Collected data
BEGIN

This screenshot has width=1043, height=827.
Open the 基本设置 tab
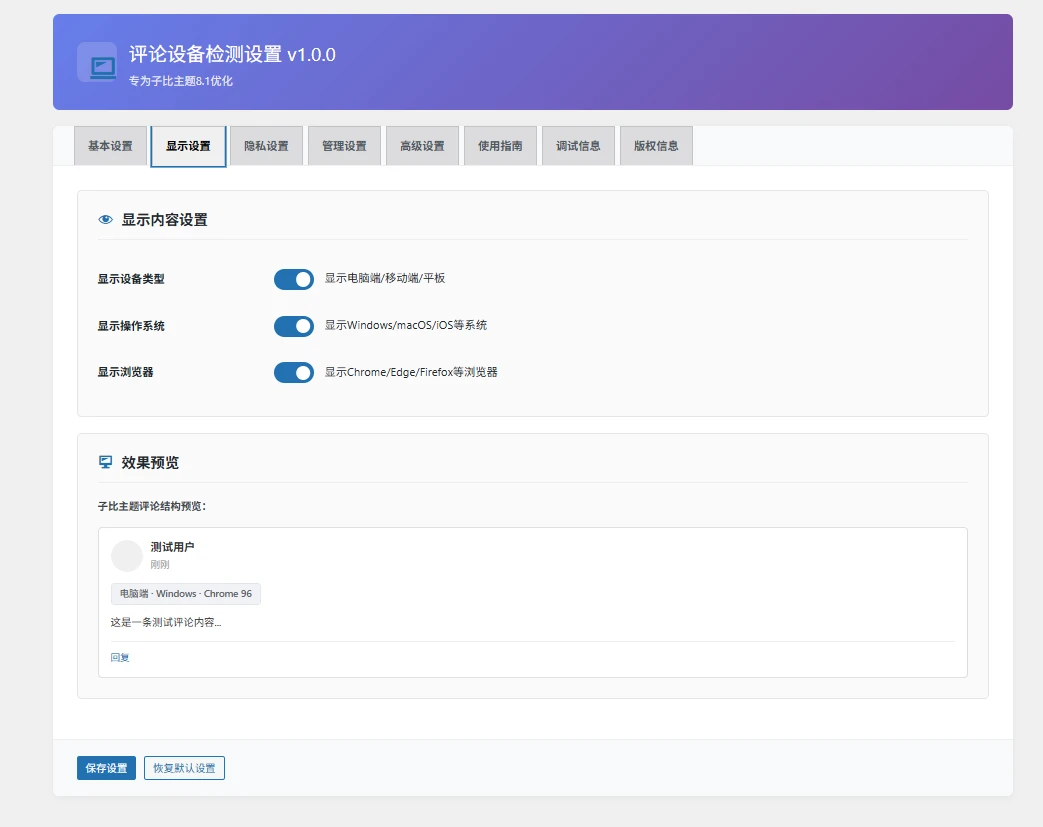point(110,146)
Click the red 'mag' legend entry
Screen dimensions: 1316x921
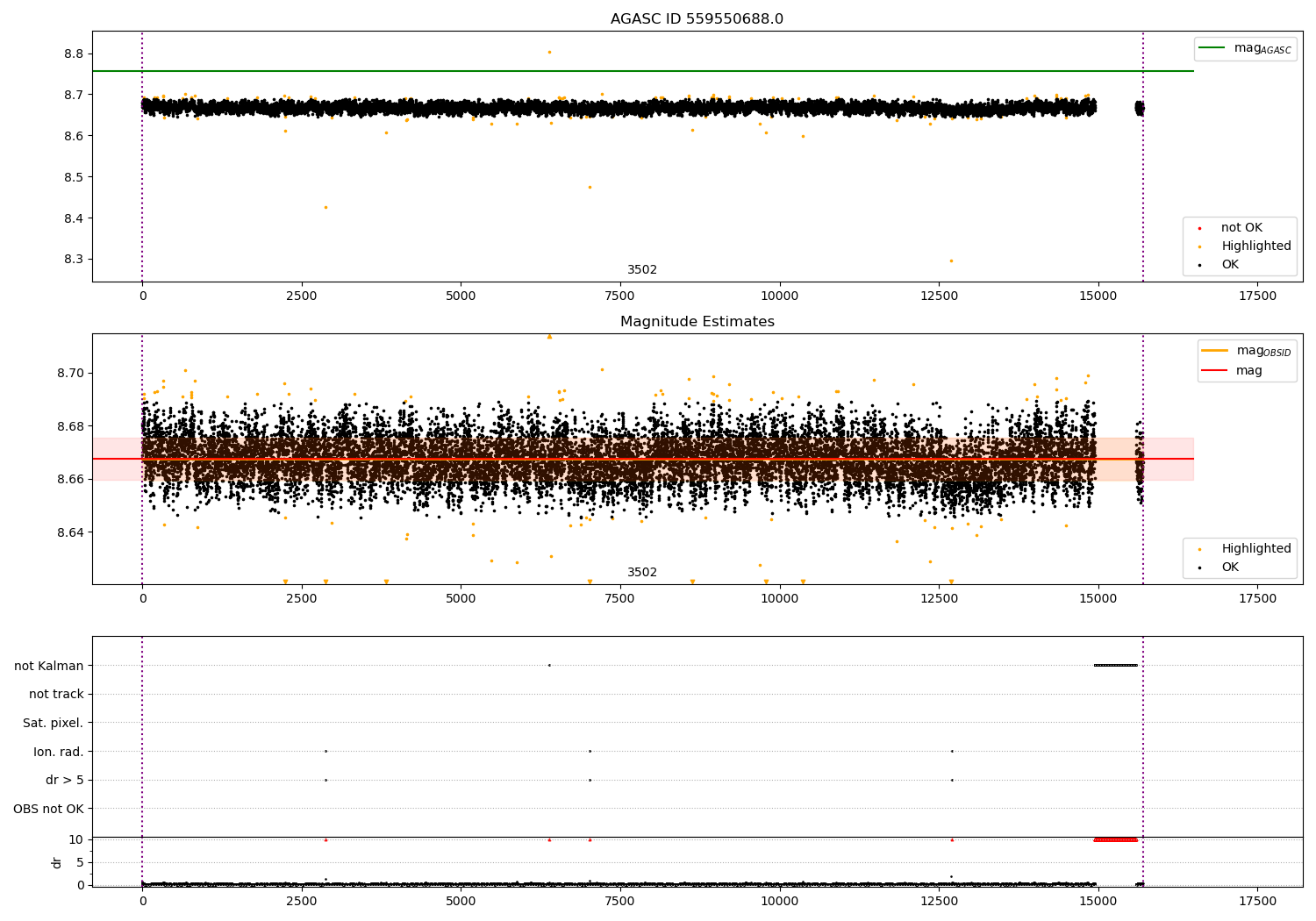[1248, 371]
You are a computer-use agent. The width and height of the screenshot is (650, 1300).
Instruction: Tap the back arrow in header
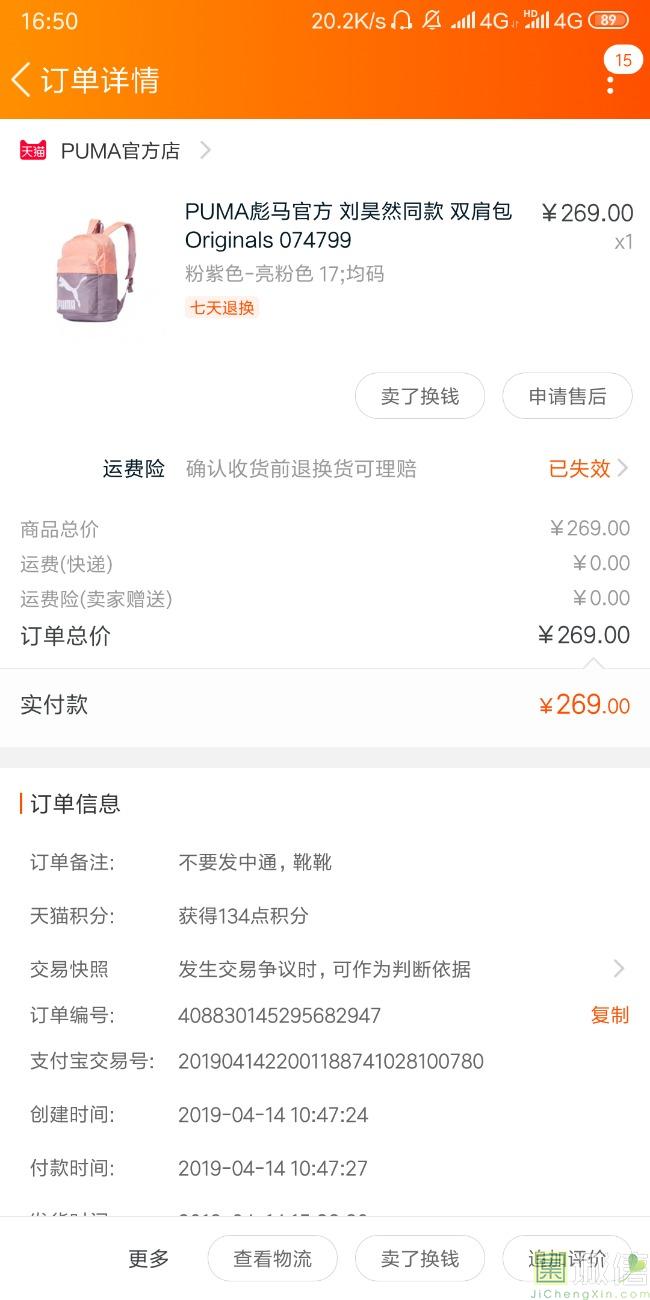[22, 80]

END

● Aim of the task
Omit every picture while printing the data word for word.

● Output of the exercise
This screenshot has width=1043, height=827.
Open the 基本设置 tab
point(110,146)
Click the red 'mag' legend entry
Screen dimensions: 1316x921
[1248, 371]
You are a computer-use agent. The width and height of the screenshot is (650, 1300).
Instruction: Tap the back arrow in header
[22, 80]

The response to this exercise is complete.